John got more than he bargained for on Christmas Eve, 1849, in the township of Kooringa, in the Burra Burra.
After too much beer drinking with mates in Market Square, John Smith decided to harass a German immigrant named Karrall, and his pregnant 17-year-old girlfriend, Louisa Phillips, who lived in a nearby newly-built thatched cottage.
Smith hammered on the door seeking a light for his clay pipe. A short while later he asked for a second light, and when words were exchanged, he threatened to set the thatched roof on fire with a candle.
The two quarrelled and Karrall hit Smith on the head with a stool and slammed the door.
Smith, not knowing when to quit (read: stupid), burst open the door and began throwing stones. Karrall hit him on the back of the head with an axe which, according to a local newspaper report “caused him to bleed”.

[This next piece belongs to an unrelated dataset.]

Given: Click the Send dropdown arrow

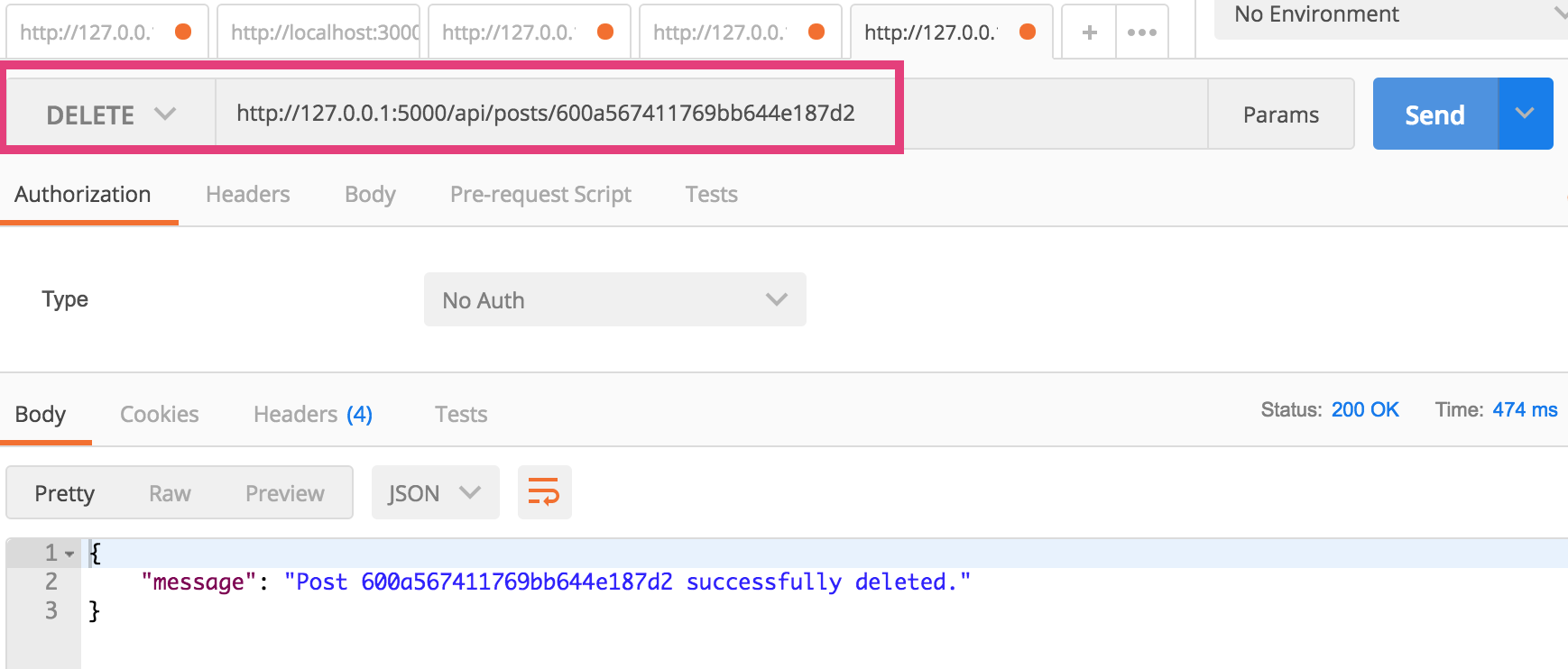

Smith made the fatal mistake (read: grossly stupid) of bursting open the door a second time and Karrall ended the argument with an axe blow to Smith’s head.
He was taken to the Burra Burra Hotel (to be examined by a doctor, not for another drink) and “upon his arrival, was found to be quite dead”.
Karrall was found guilty of manslaughter and sentenced to seven years in Van Diemen’s Land (Tasmania) at Port Arthur, and Louisa was made a ward of the state.
But there is a further twist to the tale.
Karrall, along with eight other convicts, was aboard the barque Lady Denison which sailed from Adelaide, bound for Port Arthur in 1850, when the ship disappeared, initially believed to have been wrecked.
Later research suggests the ship may have been overrun in a mutiny, with the convicts killing three policemen, the crew, and marooning 16 passengers before sailing the ship to California.
Not far from John’s final repose with the world’s worst hangover headache is the grave of Robert James Martin McBride.
Born in Ireland in January, 1831, the son of a British Army surgeon, McBride ran away to sea at the age of 14. He landed in South Australia and walked to Burra with five shillings in his pocket.
He died on October 13, 1921, the owner of a string of pastoral leases grazing upwards of 120,000 sheep. The shrewd squatter also invested in the initial issue of the Broken Hill Proprietary Company’s 10 pound shares, making a small fortune in their later sale.
He married, was the father of 12 children, became a politician and was knighted for his contribution to South Australia.
A man of grit, at age 14 he was clinging onto the end of a yardarm, reefing a sail in a gale. At 60, he was down a well on one of his sheep stations, shoring it up with timber following a collapse. At 82, he was breaking in a mule to send to the war. At 90, just a few days before his death, he did two hours’ carpentry, fixing his bedroom steps — his last job on earth.